Novel mutation in the fukutin gene in an Egyptian family with Fukuyama congenital muscular dystrophy and microcephaly

• We report the first Egyptian patient with Fukuyama congenital muscular dystrophy.
• A novel mutation in the fukutin gene was present in our proband.
• Microcephaly in association with fukutin mutations was not previously reported.
• Our results expand the geographic and clinical spectrum of fukutin mutations.

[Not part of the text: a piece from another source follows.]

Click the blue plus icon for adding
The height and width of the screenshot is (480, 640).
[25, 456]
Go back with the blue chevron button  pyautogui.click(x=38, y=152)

Fukuyama-type congenital muscular dystrophy (FCMD, MIM#253800) is an autosomal recessive disorder characterized by severe muscular dystrophy associated with brain malformations. FCMD is the second most common form of muscular dystrophy after Duchenne muscular dystrophy and one of the most common autosomal recessive diseases among the Japanese population, and yet few patients outside of Japan had been reported with this disorder. We report the first known Egyptian patient with FCMD, established by clinical features of generalized weakness, pseudohypertrophy of calf muscles, progressive joint contractures, severe scoliosis, elevated serum creatine kinase level, myopathic electrodiagnostic changes, brain MRI with cobblestone complex, and mutation in the fukutin gene. In addition, our patient displayed primary microcephaly, not previously reported associated with fukutin mutations. Our results expand the geographic and clinical spectrum of fukutin mutations.